_Short problem:_ Rewrite the records below with every "label" swapped for "text" and everything else unchanged, leaving out the pictures.

--- Entries provided ---

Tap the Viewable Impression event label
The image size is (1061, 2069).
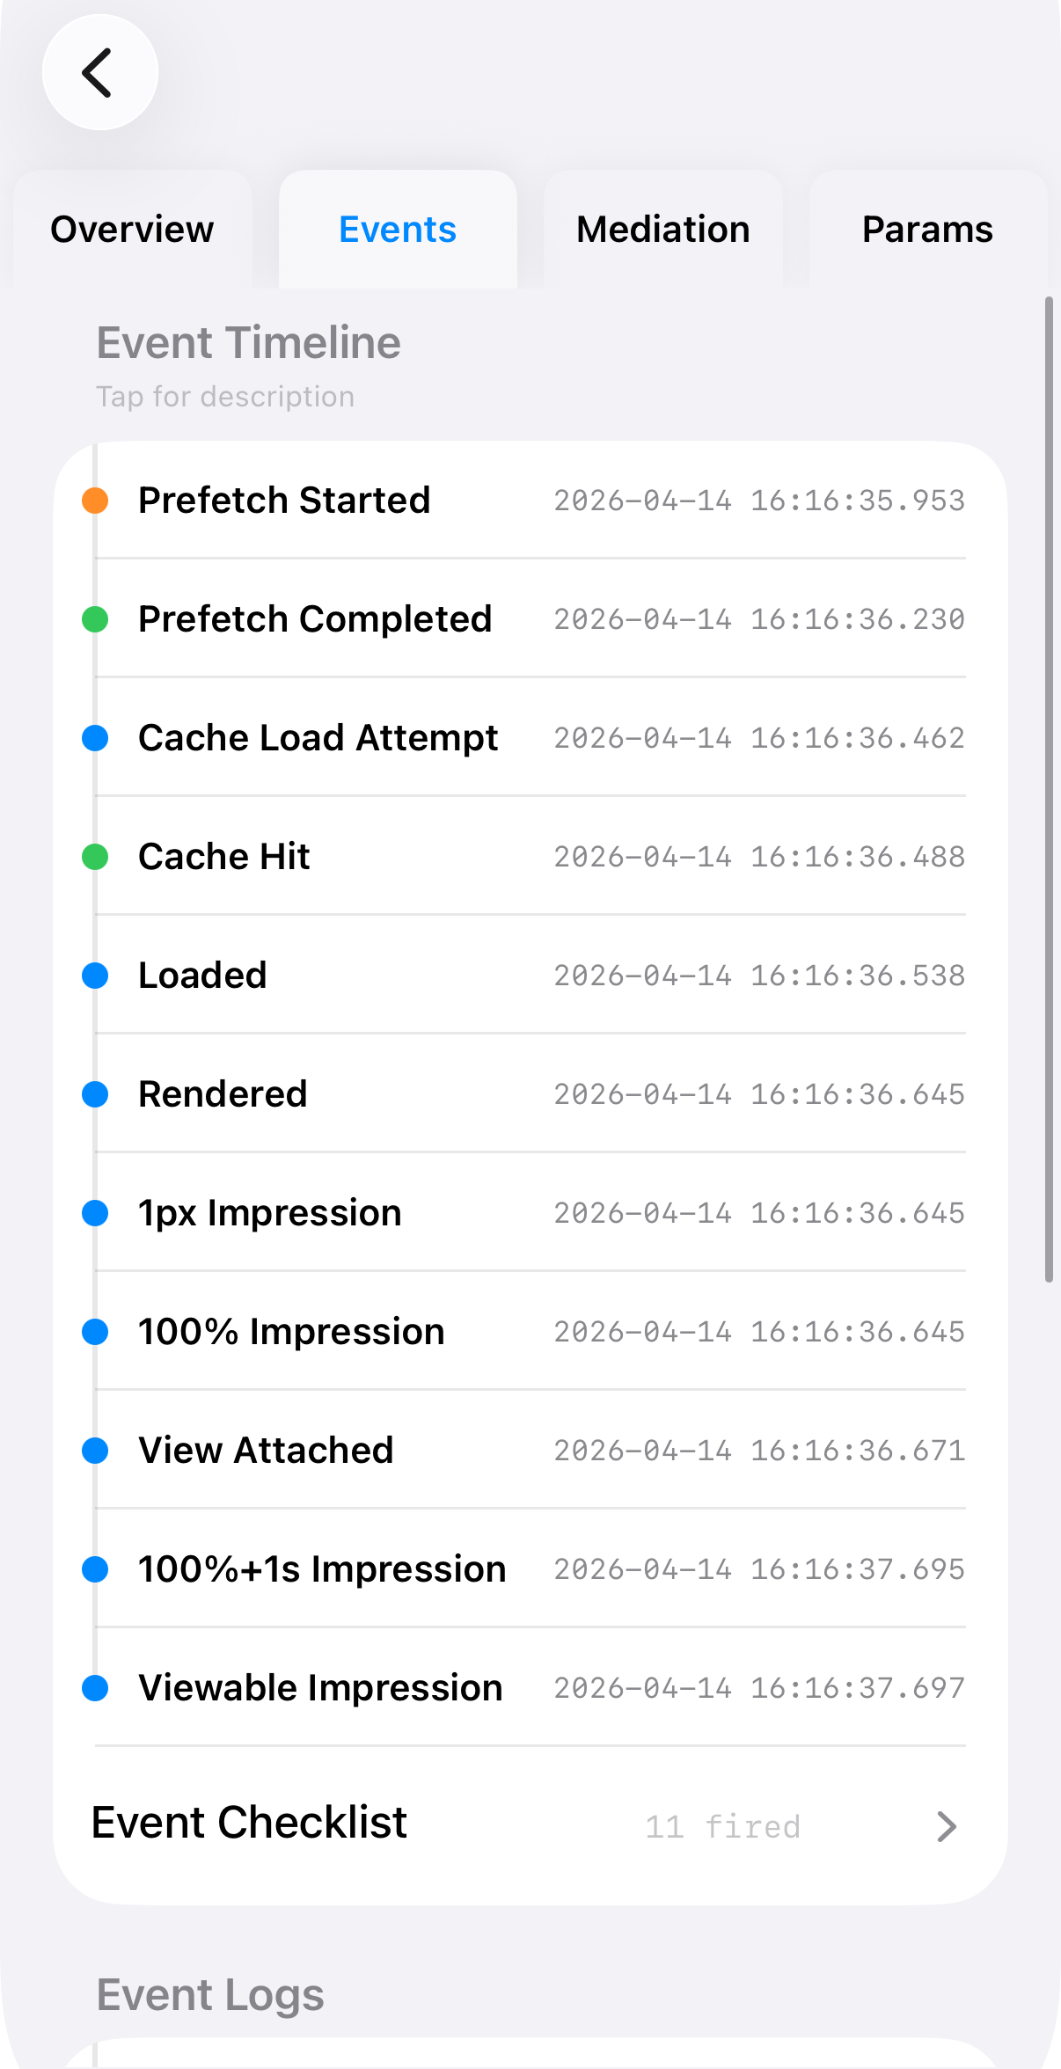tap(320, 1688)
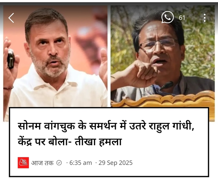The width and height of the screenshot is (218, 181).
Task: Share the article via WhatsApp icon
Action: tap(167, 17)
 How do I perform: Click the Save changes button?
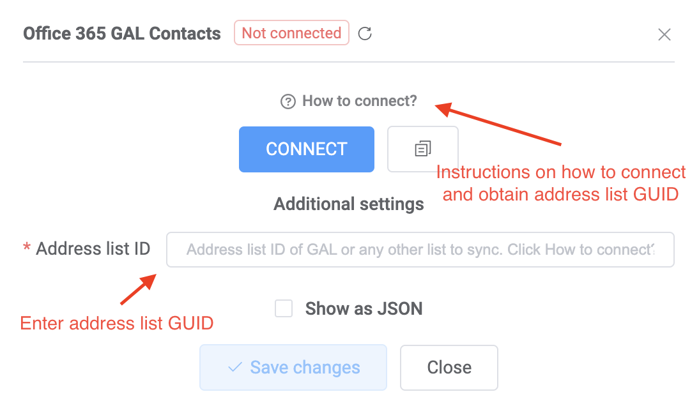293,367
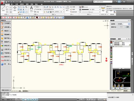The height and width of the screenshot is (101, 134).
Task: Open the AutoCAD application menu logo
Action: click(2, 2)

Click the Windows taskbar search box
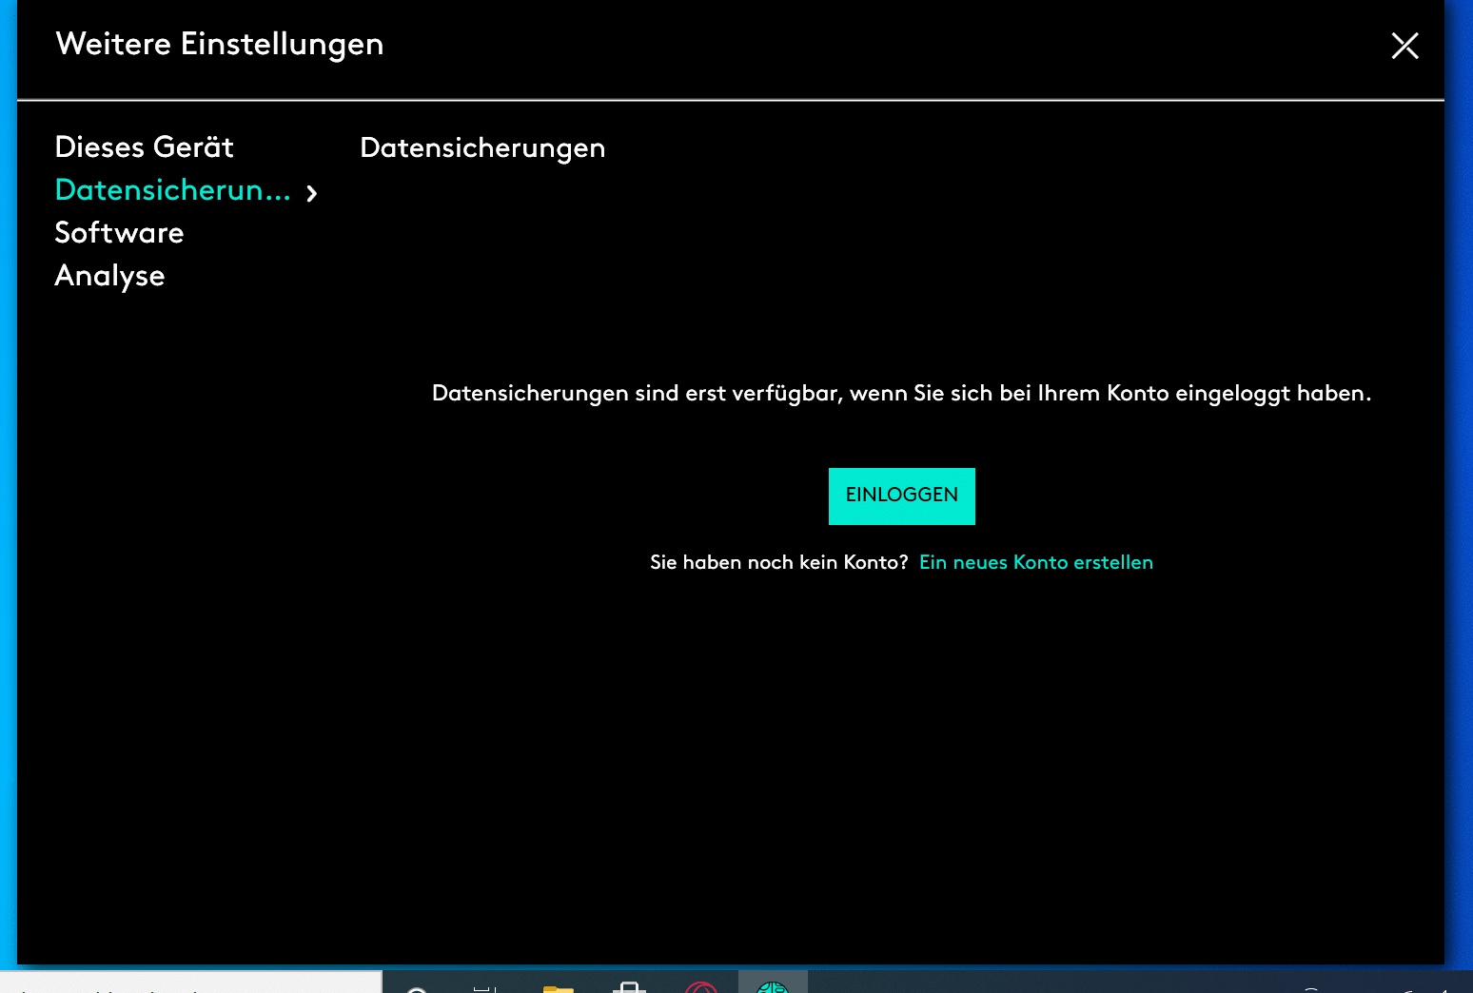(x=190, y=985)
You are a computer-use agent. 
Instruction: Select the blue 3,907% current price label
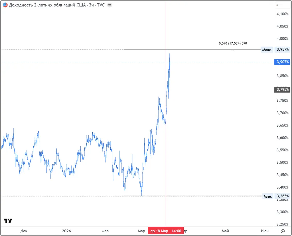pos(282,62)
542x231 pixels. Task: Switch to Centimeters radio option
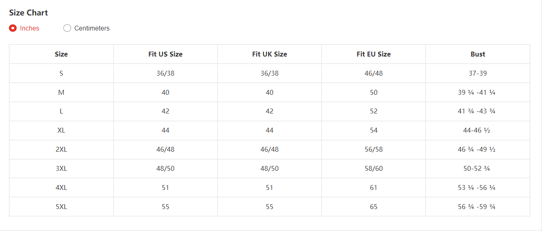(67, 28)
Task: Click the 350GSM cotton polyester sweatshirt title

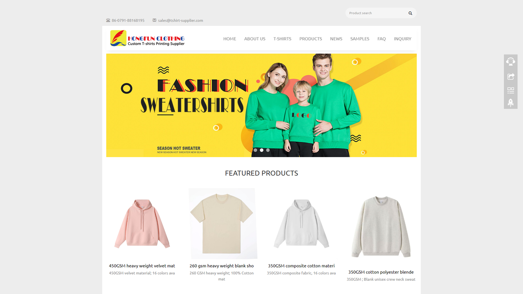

---

_Answer below:_
Tap the Viewable Impression event text
The image size is (1061, 2069).
tap(320, 1688)
The width and height of the screenshot is (218, 181).
Task: Share the article via WhatsApp icon
Action: tap(167, 17)
 How do I perform: Click the Save changes button?
293,367
The height and width of the screenshot is (101, 134).
Task: Open the AutoCAD application menu logo
Action: click(2, 2)

Click the Windows taskbar search box
(x=190, y=985)
You are a computer-use agent. 
Instruction: Select the blue 3,907% current price text
pos(282,62)
542x231 pixels. Task: Switch to Centimeters radio option
(67, 28)
Task: Click the 350GSM cotton polyester sweatshirt title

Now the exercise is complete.